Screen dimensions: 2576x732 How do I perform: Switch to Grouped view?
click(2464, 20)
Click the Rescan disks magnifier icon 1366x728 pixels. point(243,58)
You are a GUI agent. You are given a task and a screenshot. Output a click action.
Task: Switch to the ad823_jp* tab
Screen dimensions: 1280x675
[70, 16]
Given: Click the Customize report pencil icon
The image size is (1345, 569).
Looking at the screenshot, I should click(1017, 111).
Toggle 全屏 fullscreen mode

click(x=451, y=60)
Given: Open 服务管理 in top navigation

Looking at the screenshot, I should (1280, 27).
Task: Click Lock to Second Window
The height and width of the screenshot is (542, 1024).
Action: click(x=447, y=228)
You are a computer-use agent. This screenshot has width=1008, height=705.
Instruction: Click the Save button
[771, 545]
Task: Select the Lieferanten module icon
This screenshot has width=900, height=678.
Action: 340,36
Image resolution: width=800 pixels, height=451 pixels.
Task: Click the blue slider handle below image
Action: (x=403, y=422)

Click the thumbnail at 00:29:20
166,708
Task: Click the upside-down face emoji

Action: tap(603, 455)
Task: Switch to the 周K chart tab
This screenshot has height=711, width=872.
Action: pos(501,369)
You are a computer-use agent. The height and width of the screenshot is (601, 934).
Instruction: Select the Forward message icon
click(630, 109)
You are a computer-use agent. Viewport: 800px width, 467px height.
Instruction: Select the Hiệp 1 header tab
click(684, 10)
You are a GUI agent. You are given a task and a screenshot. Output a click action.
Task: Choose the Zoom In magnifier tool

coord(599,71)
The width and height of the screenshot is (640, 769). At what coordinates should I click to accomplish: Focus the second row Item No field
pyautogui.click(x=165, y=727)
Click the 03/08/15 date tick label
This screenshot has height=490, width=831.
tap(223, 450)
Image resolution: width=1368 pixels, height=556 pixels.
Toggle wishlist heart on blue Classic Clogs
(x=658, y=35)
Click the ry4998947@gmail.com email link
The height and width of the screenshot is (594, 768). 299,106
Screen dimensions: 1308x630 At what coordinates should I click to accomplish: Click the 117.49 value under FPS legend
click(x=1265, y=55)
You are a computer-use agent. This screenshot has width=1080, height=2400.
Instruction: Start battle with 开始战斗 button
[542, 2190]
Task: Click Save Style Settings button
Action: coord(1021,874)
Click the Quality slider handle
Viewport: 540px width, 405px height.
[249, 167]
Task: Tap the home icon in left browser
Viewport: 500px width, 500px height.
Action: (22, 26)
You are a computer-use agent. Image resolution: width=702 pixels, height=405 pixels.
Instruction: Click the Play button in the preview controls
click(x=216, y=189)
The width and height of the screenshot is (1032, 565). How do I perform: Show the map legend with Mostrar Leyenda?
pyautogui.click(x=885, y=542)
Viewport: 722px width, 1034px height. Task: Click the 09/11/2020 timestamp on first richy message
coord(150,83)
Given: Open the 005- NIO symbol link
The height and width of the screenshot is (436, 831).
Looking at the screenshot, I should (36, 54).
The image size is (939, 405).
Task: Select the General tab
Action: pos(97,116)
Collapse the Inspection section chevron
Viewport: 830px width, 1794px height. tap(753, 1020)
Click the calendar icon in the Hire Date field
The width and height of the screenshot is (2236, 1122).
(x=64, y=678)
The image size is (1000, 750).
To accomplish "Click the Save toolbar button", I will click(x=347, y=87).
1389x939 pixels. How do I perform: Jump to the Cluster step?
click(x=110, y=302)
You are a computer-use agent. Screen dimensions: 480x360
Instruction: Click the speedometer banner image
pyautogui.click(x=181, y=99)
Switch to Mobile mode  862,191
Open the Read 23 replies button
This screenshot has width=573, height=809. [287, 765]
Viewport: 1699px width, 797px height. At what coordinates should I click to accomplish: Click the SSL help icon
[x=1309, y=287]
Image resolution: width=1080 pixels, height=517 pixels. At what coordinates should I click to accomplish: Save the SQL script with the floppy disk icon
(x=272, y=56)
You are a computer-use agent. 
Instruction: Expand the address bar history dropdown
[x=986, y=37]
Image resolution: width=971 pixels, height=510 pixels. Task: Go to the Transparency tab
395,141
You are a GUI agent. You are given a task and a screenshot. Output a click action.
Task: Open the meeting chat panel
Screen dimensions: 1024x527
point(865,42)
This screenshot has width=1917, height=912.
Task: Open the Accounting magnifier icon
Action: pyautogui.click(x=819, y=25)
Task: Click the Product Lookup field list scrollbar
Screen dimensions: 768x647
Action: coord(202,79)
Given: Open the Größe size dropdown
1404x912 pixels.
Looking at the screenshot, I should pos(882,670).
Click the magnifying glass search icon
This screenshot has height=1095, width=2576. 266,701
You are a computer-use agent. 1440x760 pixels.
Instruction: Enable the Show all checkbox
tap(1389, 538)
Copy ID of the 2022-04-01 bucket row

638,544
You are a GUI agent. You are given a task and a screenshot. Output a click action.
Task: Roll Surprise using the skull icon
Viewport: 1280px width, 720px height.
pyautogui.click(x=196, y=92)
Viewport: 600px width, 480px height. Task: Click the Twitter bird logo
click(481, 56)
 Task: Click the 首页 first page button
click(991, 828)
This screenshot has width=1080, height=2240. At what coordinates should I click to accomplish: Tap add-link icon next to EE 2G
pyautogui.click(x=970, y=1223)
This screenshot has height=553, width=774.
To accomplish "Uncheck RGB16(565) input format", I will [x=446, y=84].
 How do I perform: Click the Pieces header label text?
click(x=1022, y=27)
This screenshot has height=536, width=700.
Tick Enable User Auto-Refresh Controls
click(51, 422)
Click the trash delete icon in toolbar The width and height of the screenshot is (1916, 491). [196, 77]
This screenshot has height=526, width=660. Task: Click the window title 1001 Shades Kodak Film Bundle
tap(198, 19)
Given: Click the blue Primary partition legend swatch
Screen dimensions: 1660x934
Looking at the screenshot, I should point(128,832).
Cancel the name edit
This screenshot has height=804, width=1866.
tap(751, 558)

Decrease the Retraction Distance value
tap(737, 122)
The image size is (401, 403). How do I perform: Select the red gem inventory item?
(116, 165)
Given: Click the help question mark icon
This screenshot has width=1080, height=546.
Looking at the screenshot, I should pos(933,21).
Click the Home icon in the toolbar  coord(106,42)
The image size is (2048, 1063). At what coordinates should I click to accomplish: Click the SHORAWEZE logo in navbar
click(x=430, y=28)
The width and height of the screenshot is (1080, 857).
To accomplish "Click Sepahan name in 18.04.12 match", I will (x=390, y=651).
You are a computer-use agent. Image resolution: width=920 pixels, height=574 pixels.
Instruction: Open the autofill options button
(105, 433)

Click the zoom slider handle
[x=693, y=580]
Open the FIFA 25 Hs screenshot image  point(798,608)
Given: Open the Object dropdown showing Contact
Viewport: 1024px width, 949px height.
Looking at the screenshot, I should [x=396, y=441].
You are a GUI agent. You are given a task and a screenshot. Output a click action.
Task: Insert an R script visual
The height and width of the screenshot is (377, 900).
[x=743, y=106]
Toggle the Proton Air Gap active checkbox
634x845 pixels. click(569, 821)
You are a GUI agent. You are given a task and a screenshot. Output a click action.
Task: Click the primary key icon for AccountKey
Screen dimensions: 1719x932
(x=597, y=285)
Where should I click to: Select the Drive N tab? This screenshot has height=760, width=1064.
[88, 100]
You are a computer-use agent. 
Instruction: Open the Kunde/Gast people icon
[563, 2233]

################

Repeat the listing. Keep each line precisely as shown.

Screen dimensions: 2576x732 How do I perform: Switch to Grouped view?
click(2464, 20)
Click the Rescan disks magnifier icon 1366x728 pixels. point(243,58)
You are a GUI agent. You are given a task and a screenshot. Output a click action.
Task: Switch to the ad823_jp* tab
Screen dimensions: 1280x675
[70, 16]
Given: Click the Customize report pencil icon
The image size is (1345, 569).
Looking at the screenshot, I should click(1017, 111).
Toggle 全屏 fullscreen mode

click(x=451, y=60)
Given: Open 服务管理 in top navigation

Looking at the screenshot, I should (1280, 27).
Task: Click Lock to Second Window
The height and width of the screenshot is (542, 1024).
Action: click(x=447, y=228)
You are a computer-use agent. This screenshot has width=1008, height=705.
Instruction: Click the Save button
[771, 545]
Task: Select the Lieferanten module icon
This screenshot has width=900, height=678.
Action: 340,36
Image resolution: width=800 pixels, height=451 pixels.
Task: Click the blue slider handle below image
Action: (x=403, y=422)

Click the thumbnail at 00:29:20
166,708
Task: Click the upside-down face emoji

Action: tap(603, 455)
Task: Switch to the 周K chart tab
This screenshot has height=711, width=872.
Action: pos(501,369)
You are a computer-use agent. The height and width of the screenshot is (601, 934).
Instruction: Select the Forward message icon
click(630, 109)
You are a computer-use agent. Viewport: 800px width, 467px height.
Instruction: Select the Hiệp 1 header tab
click(684, 10)
You are a GUI agent. You are given a task and a screenshot. Output a click action.
Task: Choose the Zoom In magnifier tool

coord(599,71)
The width and height of the screenshot is (640, 769). At what coordinates should I click to accomplish: Focus the second row Item No field
pyautogui.click(x=165, y=727)
Click the 03/08/15 date tick label
This screenshot has height=490, width=831.
tap(223, 450)
Image resolution: width=1368 pixels, height=556 pixels.
Toggle wishlist heart on blue Classic Clogs
(x=658, y=35)
Click the ry4998947@gmail.com email link
The height and width of the screenshot is (594, 768). 299,106
Screen dimensions: 1308x630 At what coordinates should I click to accomplish: Click the 117.49 value under FPS legend
click(x=1265, y=55)
You are a computer-use agent. This screenshot has width=1080, height=2400.
Instruction: Start battle with 开始战斗 button
[542, 2190]
Task: Click Save Style Settings button
Action: coord(1021,874)
Click the Quality slider handle
Viewport: 540px width, 405px height.
[249, 167]
Task: Tap the home icon in left browser
Viewport: 500px width, 500px height.
Action: (22, 26)
You are a computer-use agent. Image resolution: width=702 pixels, height=405 pixels.
Instruction: Click the Play button in the preview controls
click(x=216, y=189)
The width and height of the screenshot is (1032, 565). How do I perform: Show the map legend with Mostrar Leyenda?
pyautogui.click(x=885, y=542)
Viewport: 722px width, 1034px height. Task: Click the 09/11/2020 timestamp on first richy message
coord(150,83)
Given: Open the 005- NIO symbol link
The height and width of the screenshot is (436, 831).
Looking at the screenshot, I should (36, 54).
The image size is (939, 405).
Task: Select the General tab
Action: pos(97,116)
Collapse the Inspection section chevron
Viewport: 830px width, 1794px height. tap(753, 1020)
Click the calendar icon in the Hire Date field
The width and height of the screenshot is (2236, 1122).
(x=64, y=678)
The image size is (1000, 750).
To accomplish "Click the Save toolbar button", I will click(x=347, y=87).
1389x939 pixels. How do I perform: Jump to the Cluster step?
click(x=110, y=302)
You are a computer-use agent. Screen dimensions: 480x360
Instruction: Click the speedometer banner image
pyautogui.click(x=181, y=99)
Switch to Mobile mode  862,191
Open the Read 23 replies button
This screenshot has width=573, height=809. [287, 765]
Viewport: 1699px width, 797px height. At what coordinates should I click to accomplish: Click the SSL help icon
[x=1309, y=287]
Image resolution: width=1080 pixels, height=517 pixels. At what coordinates should I click to accomplish: Save the SQL script with the floppy disk icon
(x=272, y=56)
You are a computer-use agent. 
Instruction: Expand the address bar history dropdown
[x=986, y=37]
Image resolution: width=971 pixels, height=510 pixels. Task: Go to the Transparency tab
395,141
You are a GUI agent. You are given a task and a screenshot. Output a click action.
Task: Open the meeting chat panel
Screen dimensions: 1024x527
point(865,42)
This screenshot has width=1917, height=912.
Task: Open the Accounting magnifier icon
Action: pyautogui.click(x=819, y=25)
Task: Click the Product Lookup field list scrollbar
Screen dimensions: 768x647
Action: coord(202,79)
Given: Open the Größe size dropdown
1404x912 pixels.
Looking at the screenshot, I should pos(882,670).
Click the magnifying glass search icon
This screenshot has height=1095, width=2576. 266,701
You are a computer-use agent. 1440x760 pixels.
Instruction: Enable the Show all checkbox
tap(1389, 538)
Copy ID of the 2022-04-01 bucket row

638,544
You are a GUI agent. You are given a task and a screenshot. Output a click action.
Task: Roll Surprise using the skull icon
Viewport: 1280px width, 720px height.
pyautogui.click(x=196, y=92)
Viewport: 600px width, 480px height. Task: Click the Twitter bird logo
click(481, 56)
 Task: Click the 首页 first page button
click(991, 828)
This screenshot has width=1080, height=2240. At what coordinates should I click to accomplish: Tap add-link icon next to EE 2G
pyautogui.click(x=970, y=1223)
This screenshot has height=553, width=774.
To accomplish "Uncheck RGB16(565) input format", I will [x=446, y=84].
 How do I perform: Click the Pieces header label text?
click(x=1022, y=27)
This screenshot has height=536, width=700.
Tick Enable User Auto-Refresh Controls
click(51, 422)
Click the trash delete icon in toolbar The width and height of the screenshot is (1916, 491). [196, 77]
This screenshot has height=526, width=660. Task: Click the window title 1001 Shades Kodak Film Bundle
tap(198, 19)
Given: Click the blue Primary partition legend swatch
Screen dimensions: 1660x934
Looking at the screenshot, I should point(128,832).
Cancel the name edit
This screenshot has height=804, width=1866.
tap(751, 558)

Decrease the Retraction Distance value
tap(737, 122)
The image size is (401, 403). How do I perform: Select the red gem inventory item?
(116, 165)
Given: Click the help question mark icon
This screenshot has width=1080, height=546.
Looking at the screenshot, I should pos(933,21).
Click the Home icon in the toolbar  coord(106,42)
The image size is (2048, 1063). At what coordinates should I click to accomplish: Click the SHORAWEZE logo in navbar
click(x=430, y=28)
The width and height of the screenshot is (1080, 857).
To accomplish "Click Sepahan name in 18.04.12 match", I will (x=390, y=651).
You are a computer-use agent. Image resolution: width=920 pixels, height=574 pixels.
Instruction: Open the autofill options button
(105, 433)

Click the zoom slider handle
[x=693, y=580]
Open the FIFA 25 Hs screenshot image  point(798,608)
Given: Open the Object dropdown showing Contact
Viewport: 1024px width, 949px height.
Looking at the screenshot, I should [x=396, y=441].
You are a GUI agent. You are given a task and a screenshot. Output a click action.
Task: Insert an R script visual
The height and width of the screenshot is (377, 900).
[x=743, y=106]
Toggle the Proton Air Gap active checkbox
634x845 pixels. click(569, 821)
You are a GUI agent. You are given a task and a screenshot. Output a click action.
Task: Click the primary key icon for AccountKey
Screen dimensions: 1719x932
(x=597, y=285)
Where should I click to: Select the Drive N tab? This screenshot has height=760, width=1064.
[88, 100]
You are a computer-use agent. 
Instruction: Open the Kunde/Gast people icon
[563, 2233]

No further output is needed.